▶ Task to carry out
Return the entries below in their exact form, leaving the pictures out.

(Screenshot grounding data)
*-*-*
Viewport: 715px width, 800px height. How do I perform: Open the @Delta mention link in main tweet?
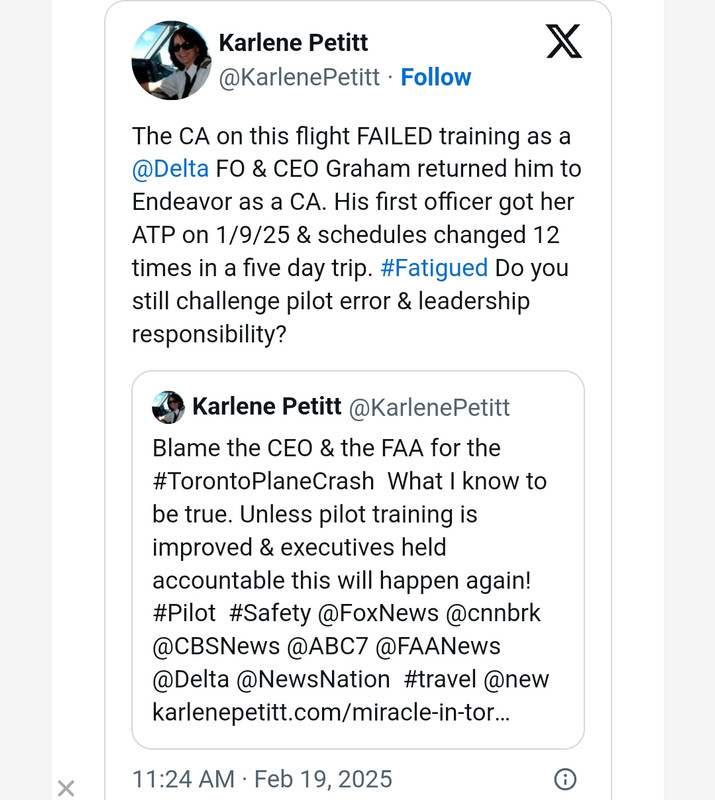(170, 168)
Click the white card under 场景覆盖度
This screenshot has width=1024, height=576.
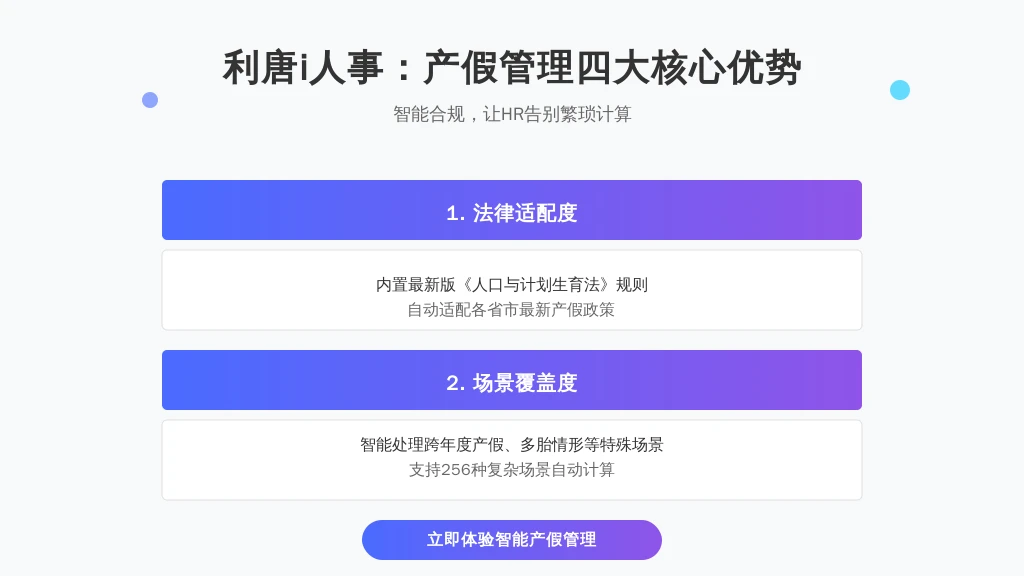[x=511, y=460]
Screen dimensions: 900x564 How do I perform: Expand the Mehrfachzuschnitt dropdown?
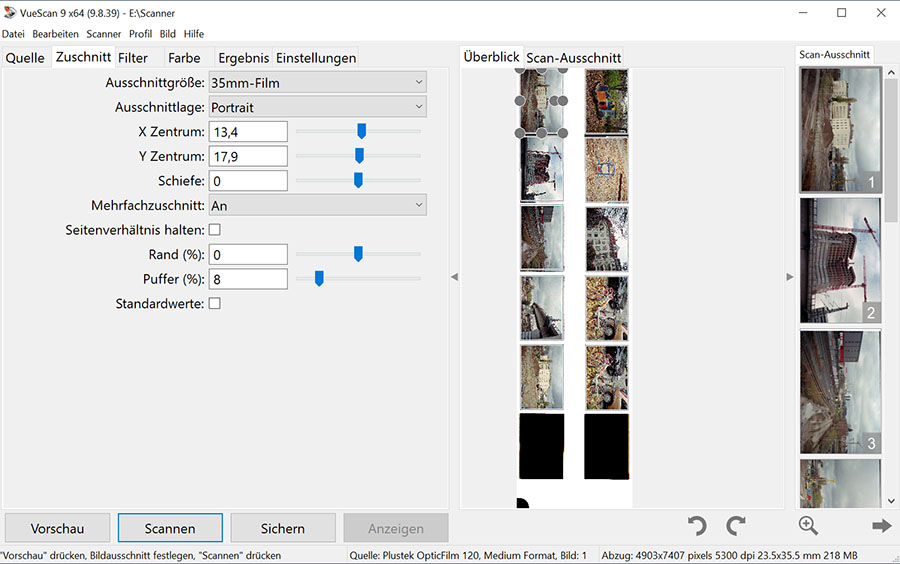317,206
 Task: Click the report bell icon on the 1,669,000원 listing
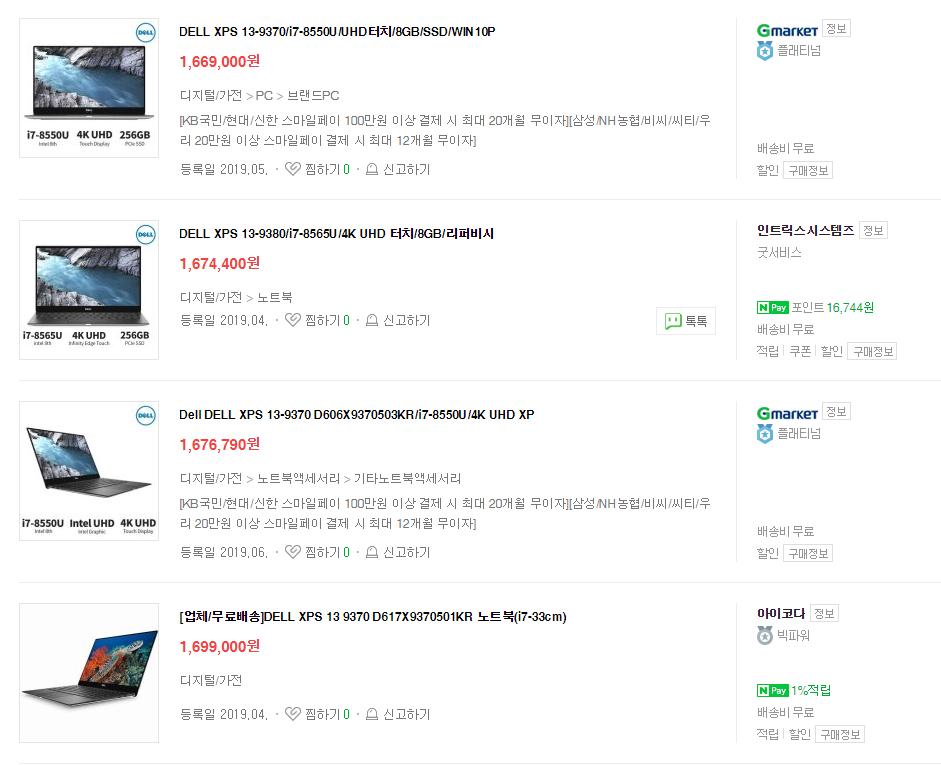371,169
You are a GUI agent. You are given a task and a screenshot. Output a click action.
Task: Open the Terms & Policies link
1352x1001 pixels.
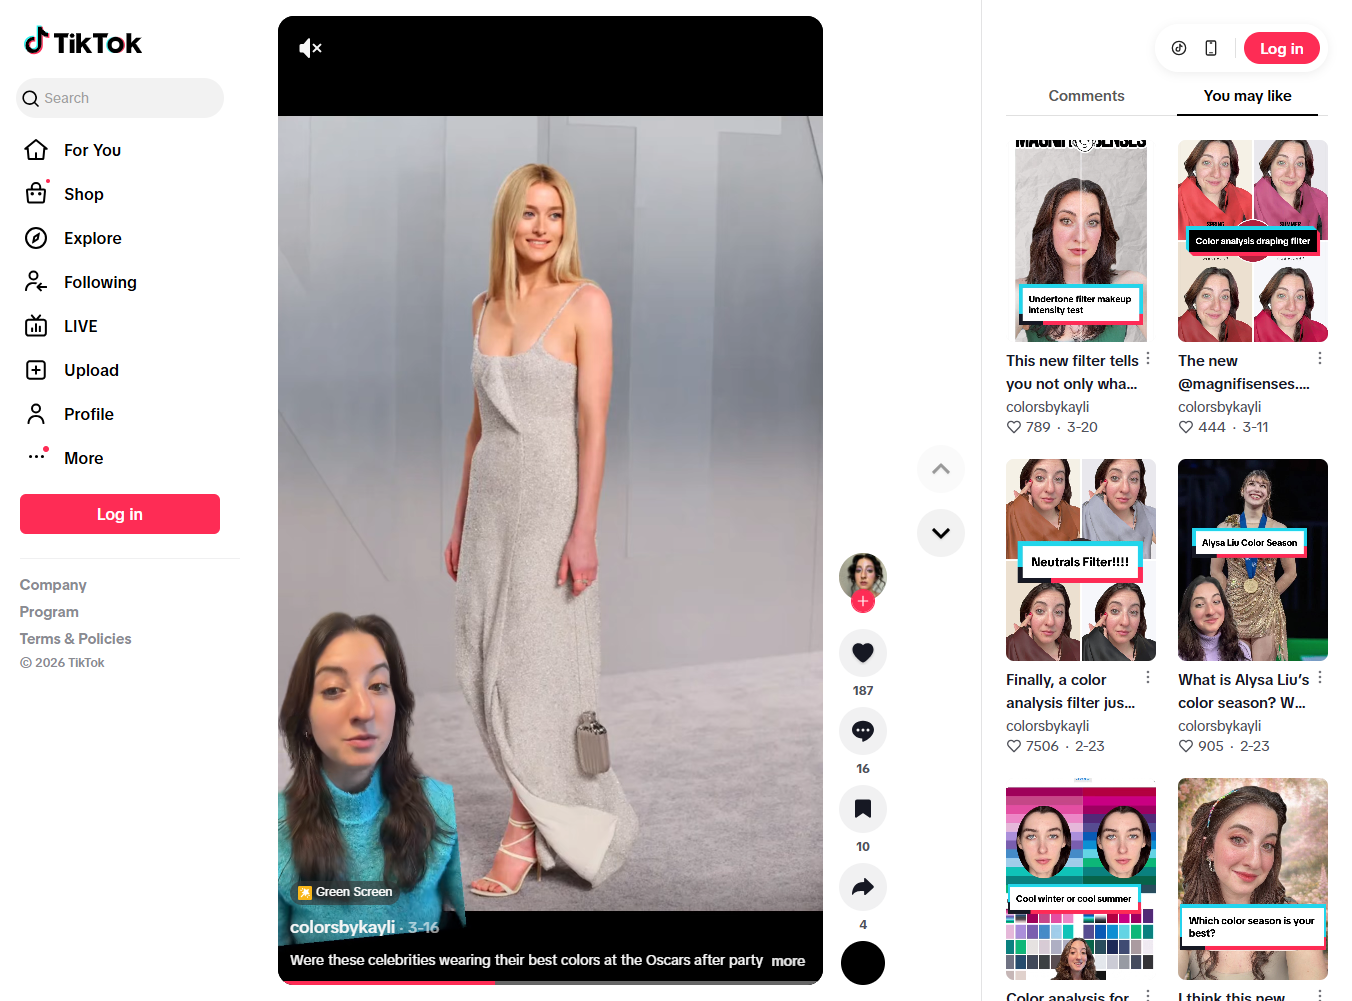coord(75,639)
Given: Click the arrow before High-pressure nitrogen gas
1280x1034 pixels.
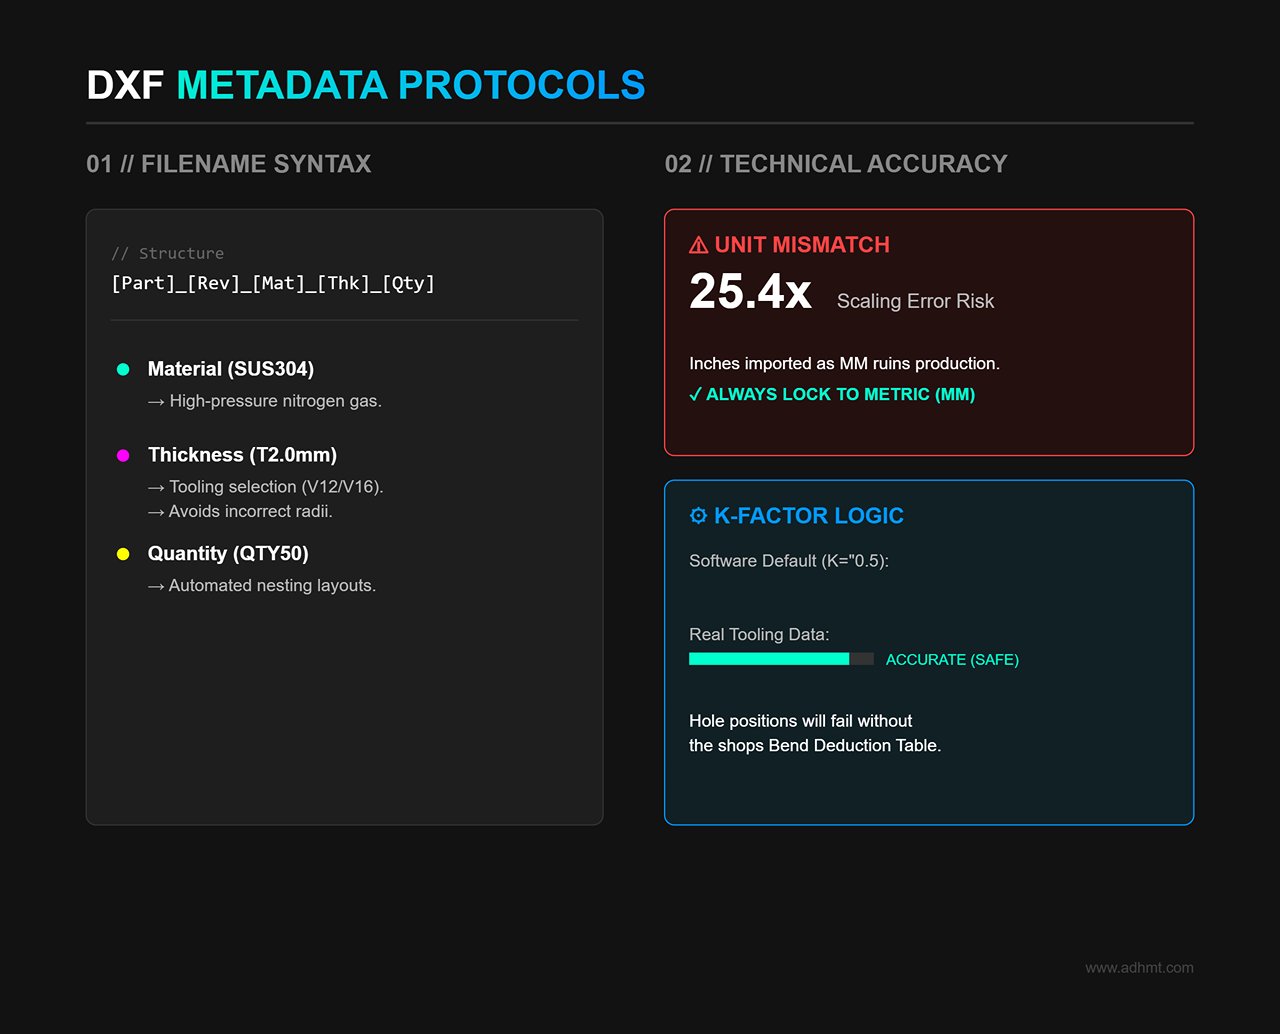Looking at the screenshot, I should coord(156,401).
*-*-*
▶ Result for this task
Viewport: 715px width, 800px height. How do I perform: Open the @Delta mention link in main tweet?
(170, 168)
Click the white card under 场景覆盖度
This screenshot has width=1024, height=576.
[x=511, y=460]
Screen dimensions: 900x564 How do I perform: Expand the Mehrfachzuschnitt dropdown?
317,206
 Task: Click the report bell icon on the 1,669,000원 listing
371,169
You are a GUI agent. You are given a task and a screenshot. Output a click action.
Task: Open the Terms & Policies link
1352x1001 pixels.
coord(75,639)
Given: Click the arrow before High-pressure nitrogen gas
1280x1034 pixels.
Looking at the screenshot, I should coord(156,401).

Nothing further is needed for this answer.